Perhaps my biggest win of the year, then? Not just telling myself that all of this is okay—but actually, authentically believing it and accepting the generosity of spirit towards myself that is so important to being an impactful, positive teacher for the long term.
(Note to self: do not forget this in 2023 or any other year after.)
Then, of course, the second lesson that I was so appreciative to learn time and time again this year: we are better as teachers when we open ourselves up to the resources, ideas, and collaboration of other teachers.
This starts, without question, with my incredible school team—especially the teachers I get to collaborate with each day who have pushed me consistently to be a better version of myself in my own classroom, and then also especially the supportive, broader school culture that believes in us as teachers and empowers us to do what we believe is best for our classroom community.
I walk into our building with gratitude each day, and 2022 affirmed that gratitude countless times.
However, this gratitude also extends beyond my physical workspace to the online community that I’ve found the past year: to the countless back-and-forth’s with Jim on The Broken Copier podcast to numerous platforms that have helped with both the sharing and receiving of resources and strategies (especially Cult of Pedagogy, Teacher2Teacher and FutureMe.org) to the myriad, incredible educators I’ve been able to connect with on Twitter that have pushed my own thinking and expanded my perspective of what a classroom can and should be.
This work is community work, locally but also expansively, and I believe deeply in the sharing of resources as well as the critical dialogue we need to have as an education community.
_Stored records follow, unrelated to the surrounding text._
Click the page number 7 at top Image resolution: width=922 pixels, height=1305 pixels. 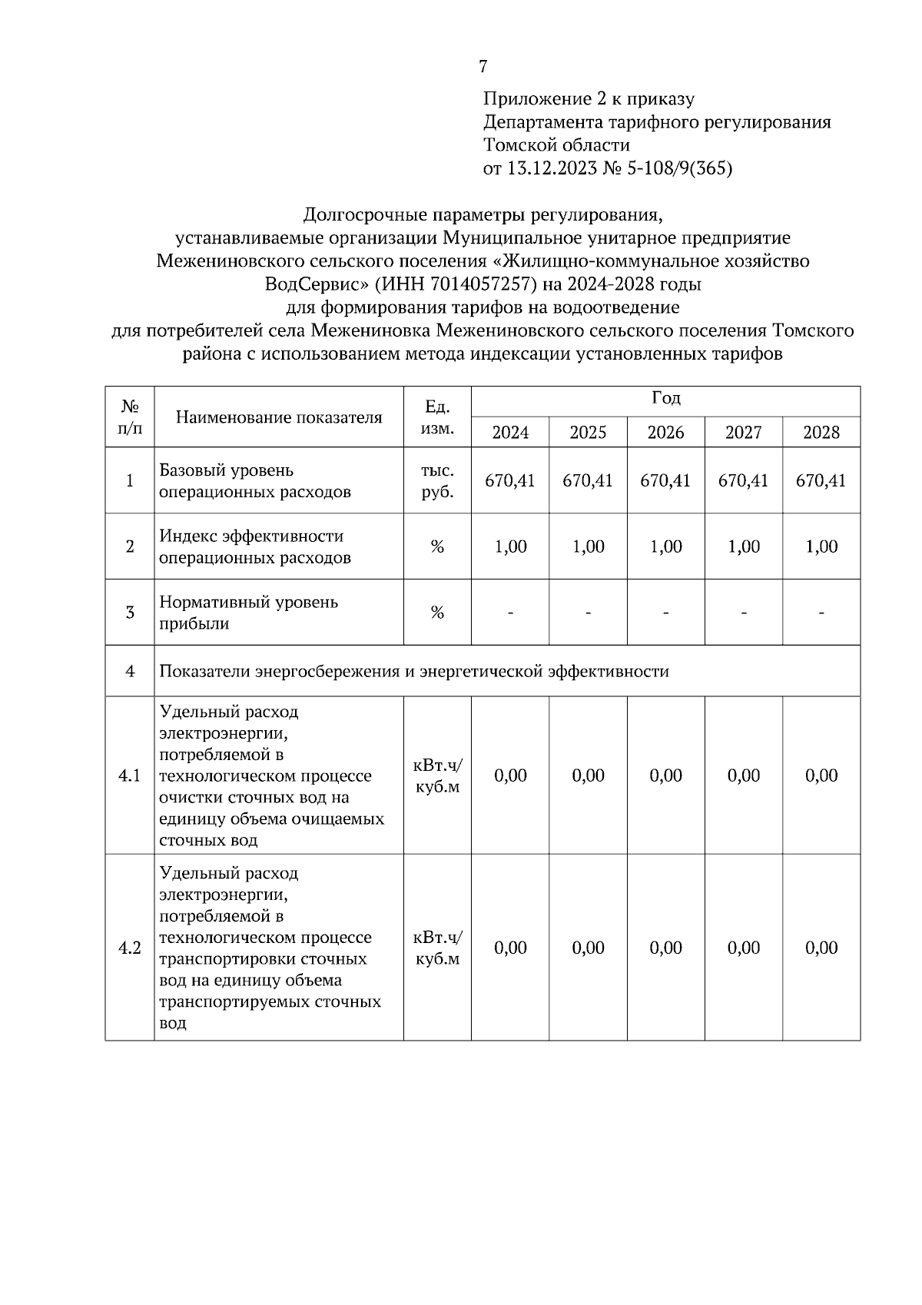(x=483, y=67)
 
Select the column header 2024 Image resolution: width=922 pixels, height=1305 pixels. (x=510, y=433)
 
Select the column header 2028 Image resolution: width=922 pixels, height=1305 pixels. (x=821, y=433)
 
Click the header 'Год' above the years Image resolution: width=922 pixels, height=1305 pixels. (x=665, y=399)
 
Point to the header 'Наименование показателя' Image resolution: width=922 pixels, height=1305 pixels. (x=279, y=417)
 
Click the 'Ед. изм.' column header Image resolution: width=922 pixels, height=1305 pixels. (x=437, y=417)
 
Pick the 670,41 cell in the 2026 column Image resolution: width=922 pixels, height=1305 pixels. (x=665, y=481)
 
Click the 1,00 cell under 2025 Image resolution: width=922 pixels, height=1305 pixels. (x=588, y=547)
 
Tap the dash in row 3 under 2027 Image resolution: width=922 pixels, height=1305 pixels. (x=744, y=613)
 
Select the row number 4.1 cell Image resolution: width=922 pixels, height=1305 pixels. (x=130, y=776)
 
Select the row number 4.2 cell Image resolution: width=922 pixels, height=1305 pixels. (x=130, y=948)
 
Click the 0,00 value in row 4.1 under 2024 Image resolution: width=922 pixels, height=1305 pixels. (x=510, y=776)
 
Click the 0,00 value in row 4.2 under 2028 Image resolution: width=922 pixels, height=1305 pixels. (x=821, y=948)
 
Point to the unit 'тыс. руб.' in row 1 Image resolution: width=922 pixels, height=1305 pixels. (x=437, y=481)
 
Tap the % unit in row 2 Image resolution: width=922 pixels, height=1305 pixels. (x=437, y=547)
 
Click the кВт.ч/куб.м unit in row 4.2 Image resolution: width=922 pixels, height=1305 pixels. (x=437, y=948)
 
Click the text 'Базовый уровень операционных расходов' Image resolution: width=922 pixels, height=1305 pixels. (x=254, y=481)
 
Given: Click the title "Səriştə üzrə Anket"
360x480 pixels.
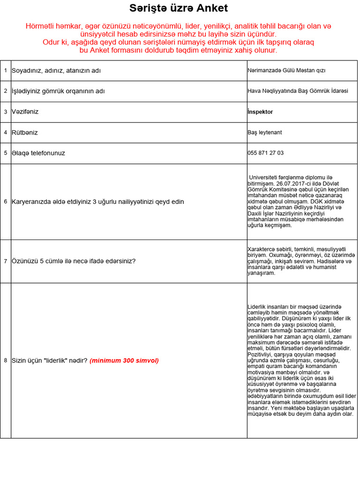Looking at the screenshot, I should point(179,8).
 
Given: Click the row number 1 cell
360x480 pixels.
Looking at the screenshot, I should point(6,71).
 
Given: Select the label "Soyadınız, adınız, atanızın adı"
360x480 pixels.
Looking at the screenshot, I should point(56,71).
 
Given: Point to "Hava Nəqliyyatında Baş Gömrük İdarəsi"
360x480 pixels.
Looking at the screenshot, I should point(298,91).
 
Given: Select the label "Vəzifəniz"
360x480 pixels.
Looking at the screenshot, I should point(25,112).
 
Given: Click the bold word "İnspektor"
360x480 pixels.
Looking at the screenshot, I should point(260,112).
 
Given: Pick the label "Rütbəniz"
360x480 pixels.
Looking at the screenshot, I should point(25,133).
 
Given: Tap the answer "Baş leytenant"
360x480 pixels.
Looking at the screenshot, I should point(265,133).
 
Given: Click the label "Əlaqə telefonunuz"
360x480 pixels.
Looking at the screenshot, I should point(38,153).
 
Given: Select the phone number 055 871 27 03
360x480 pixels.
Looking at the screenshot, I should point(265,153).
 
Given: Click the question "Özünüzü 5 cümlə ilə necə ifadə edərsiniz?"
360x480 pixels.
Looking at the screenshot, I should point(74,261).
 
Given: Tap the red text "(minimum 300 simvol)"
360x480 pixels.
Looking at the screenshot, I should point(124,360).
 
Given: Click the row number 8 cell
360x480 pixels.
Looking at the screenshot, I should point(6,360).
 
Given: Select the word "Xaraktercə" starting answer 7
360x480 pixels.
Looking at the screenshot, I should point(260,249).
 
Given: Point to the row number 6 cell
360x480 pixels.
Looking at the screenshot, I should point(6,202).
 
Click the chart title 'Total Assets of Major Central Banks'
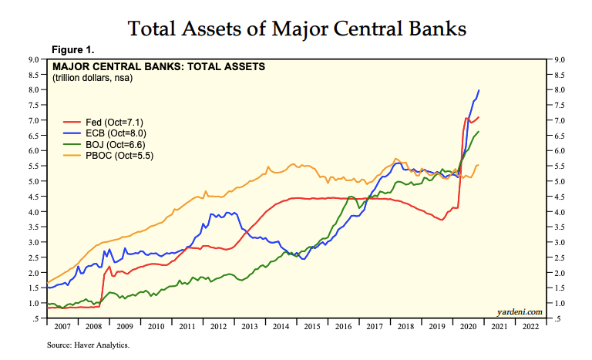click(297, 29)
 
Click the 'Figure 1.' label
click(72, 50)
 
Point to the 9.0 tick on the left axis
click(35, 59)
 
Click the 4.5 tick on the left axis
click(35, 197)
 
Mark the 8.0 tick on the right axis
click(560, 90)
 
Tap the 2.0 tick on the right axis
click(560, 273)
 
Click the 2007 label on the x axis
click(62, 327)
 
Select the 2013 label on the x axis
click(251, 327)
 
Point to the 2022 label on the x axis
click(530, 327)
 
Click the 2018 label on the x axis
click(405, 327)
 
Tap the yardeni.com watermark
click(520, 311)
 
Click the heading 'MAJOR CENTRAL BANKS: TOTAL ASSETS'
click(158, 66)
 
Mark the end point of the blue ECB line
click(479, 90)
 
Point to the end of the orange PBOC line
click(479, 165)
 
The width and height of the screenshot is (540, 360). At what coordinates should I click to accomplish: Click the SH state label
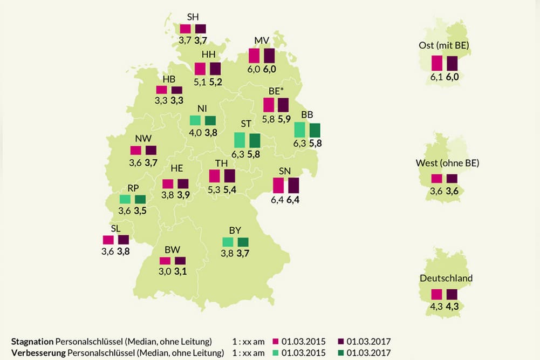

I’ve received so much from so many this year that has made my classroom better—and of course that is also why we have this Substack platform: to give back what we can, when we can, to the broader education community, too.
The moment this work becomes individual is the moment this work becomes constrained. And as I noted already, there are enough constraints already before the ones we create for ourselves and our students.
One More Final Gratitude:
When we started this Substack platform in the summer, we weren’t sure what it would look like as the year progressed—but now after hundreds of educators around the country have joined in, Jim and I are that much more excited about what this could be going forward.
As mentioned above, teaching is community work. Jim and I believe that to our core, so please don’t hesitate to let us know how we can make The Broken Copier even better in 2023! We always appreciate your feedback, ideas, and critiques, and hopefully we can do even more to bring myriad voices onto this platform.
Jim begins every podcast episode by naming that it is a “conversation about teaching,” and that conversation means so much more—both with the podcast as well as these posts—having all of your support and participation, and for that we are incredibly thankful.
(On that note, feel free to subscribe if you haven’t yet and also to continue sharing these posts and episodes in your circles, as we would love to continue building this Broken Copier community of readers and listeners even more in the year ahead!)
This will be the final post of 2022, so we wish you a happy New Year and cannot wait to continue this conversation and work in January.
Take care, get as much rest as possible, and buckle up for 2023!